2011 yılında
izlediğimiz Insidious / Ruhlar Bölgesi,
son yıllarda sırtını iyice istismar sinemasına dayayan, korku/gerilim kulvarındaki
neredeyse hepsi birbirinin benzeri filmlerden ayrılan, bizi tekrar “saf korku
sineması” sularına götüren farklı bir film olarak hafızalarda yer etmişti. Bu
yıl içinde The Conjuring / Korku Seansı
ile de sinemalarımızda ağırladığımız ve bir kez daha takdir ettiğimiz James Wan, bu hafta Insidious’a çektiği devam filmiyle bir
kez daha vizyonda…
İkinci film, önemli bir “flashback” ile başlıyor. Daha sonra ise ilk filmin tam kaldığı yere
gidiyor ve oradan devam ediyoruz. Hatırlanacağı gibi ilk filmin sonunda Josh, oğlu Dalton’u “öteki taraf”tan
kurtarıp, geri dönmeyi başarmış, ancak medyum Elise’in esrarengiz ölümü ve Josh’ın tuhaf tavırları işlerin o
kadar da yolunda olmadığına dair bir sinyal olarak verilmişti. Olay örgüsü
buradan başlıyor ve genişleyerek ilerliyor. Ölen medyum Elise’in tuhaf ve komik
yardımcıları, Elise’in ölümündeki gizemi aydınlatması için Carl’ı buluyorlar. Böylece Elise’in ölümüyle ortaya çıkan “olayları
çözebilecek paranormal güçleri olan kişi” boşluğu da başarıyla doldurulmuş
oluyor. İlk filmin sonlarında kilit bir ayrıntı olarak ortay çıkan Josh’ın
geçmişine dair hatırlamadığı olaylar, bu filmin olay örgüsünün içine başarıyla
yerleştiriliyor. Bununla bağlantılı olarak, ilk filmde ufak bir rolü olan Josh’ın annesi Lorraine, öyküye bu kez
daha kilit bir rol ile dahil oluyor. Carl, Lorraine ve medyum Elise’in iki
yardımcısı olayın çözümünde, Lorraine’in geçmişi ile bağlantılı bir isme
ulaşıyorlar…
James Wan, yine ilk filmdeki serinkanlı anlatımını genel
anlamda korumaya çalışsa da burada daha bir stüdyo filmi havası olaya hakim
oluyor. Bir yandan karışık bir entrika çözümlenmeye çalışılırken, diğer yandan
da araya serpiştirilmiş “korkutucu anlar”

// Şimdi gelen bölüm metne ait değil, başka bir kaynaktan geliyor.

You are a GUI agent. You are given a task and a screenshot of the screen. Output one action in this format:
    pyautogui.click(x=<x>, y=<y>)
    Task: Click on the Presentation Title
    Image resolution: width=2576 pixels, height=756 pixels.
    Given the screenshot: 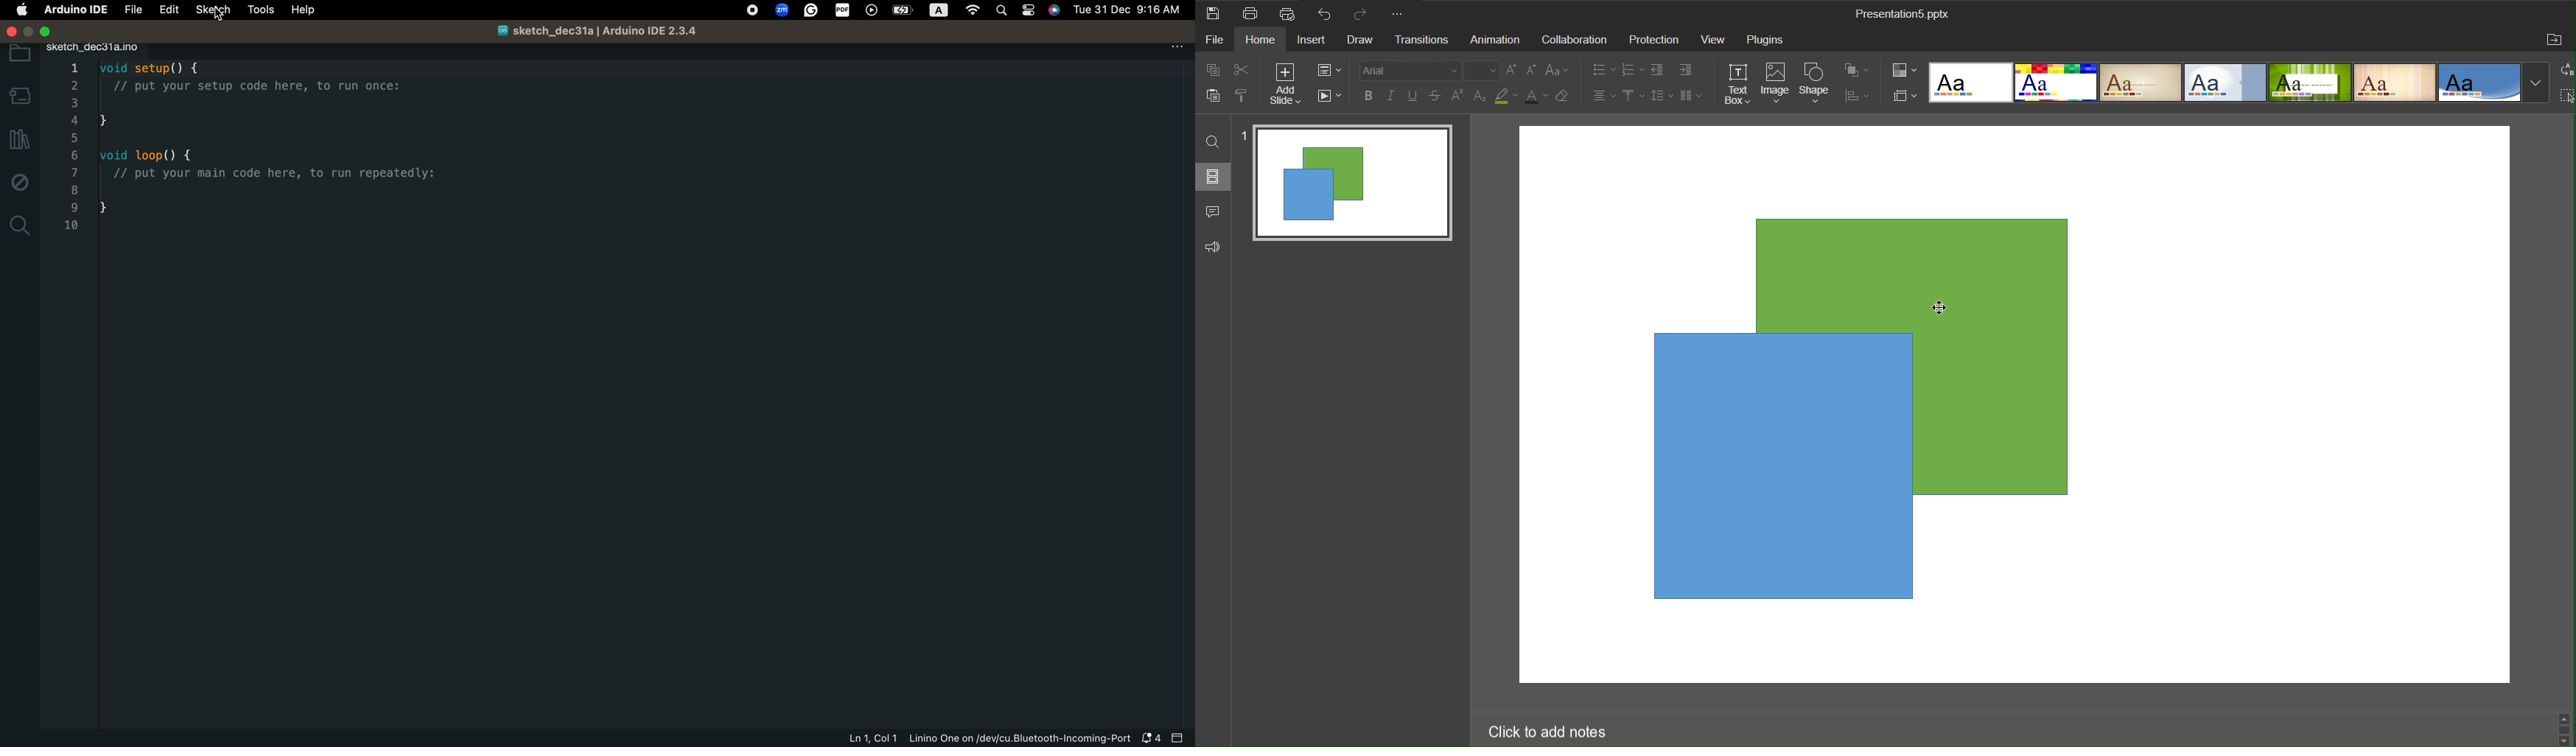 What is the action you would take?
    pyautogui.click(x=1902, y=15)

izlemeye başlıyoruz. Bu da zaten yeterince karışık olan olay örgüsü ve
karakterler zincirini takip etmeyi daha da yorucu hale getiriyor. Aynı zamanda
korku sahnelerinin de, ilk filmin aksine, ana olay örgüsünden kopuk bir hal
almalarına yol açıyor. İlk filmde, koma benzeri, fakat ne olduğu kesinlikle
çözülemeyen bir uyku hali yaşayan çocuğun ailesinin, neler döndüğünü çözme
çabaları içerisine eklemlenen korku sahneleri çok daha anlamlıyken buradakiler
havada kalıyor ve böylece korkutucu olmaktan da uzaklaşıyorlar. Ani sıçratma efekti ile bu durumu kurtarma
çabaları ise tabii ki yetersiz kalıyor. Aynı zamanda filmin, ilk filmi
seyretmemiş olanlar için hemen hemen hiçbir şey ifade etmeyeceğini de
belirteyim. Zira ilk filme ait ipuçları verilmiş olsa da tam anlamıyla net
bilgiler verilmiyor. Böyle olunca direkt bu filmi izleyecek bir izleyici için
film, korkutucu sahnelerin arka arkaya dizildiği, kim ve neci oldukları çok da önemsenmeyecek bir grup
insanın koşuşturmacalarından ibaret bir hal alıyor. Bu da ilk filmi izlememiş
olanların özellikle aklında bulunsun.
Yine de bu kadar şikayetten sonra, filmin hiç de fena
olmadığını, vizyonda izlediğimiz çoğu korku filminden daha eli yüzü düzgün bir
havası olduğunu ekleyeyim. Ayrıca şimdiden bir klasik olma yolundaki ilk filmin
-hiç değilse- olay örgüsüne, anlamlı parçalar ekleyebildiğini söylemek lazım.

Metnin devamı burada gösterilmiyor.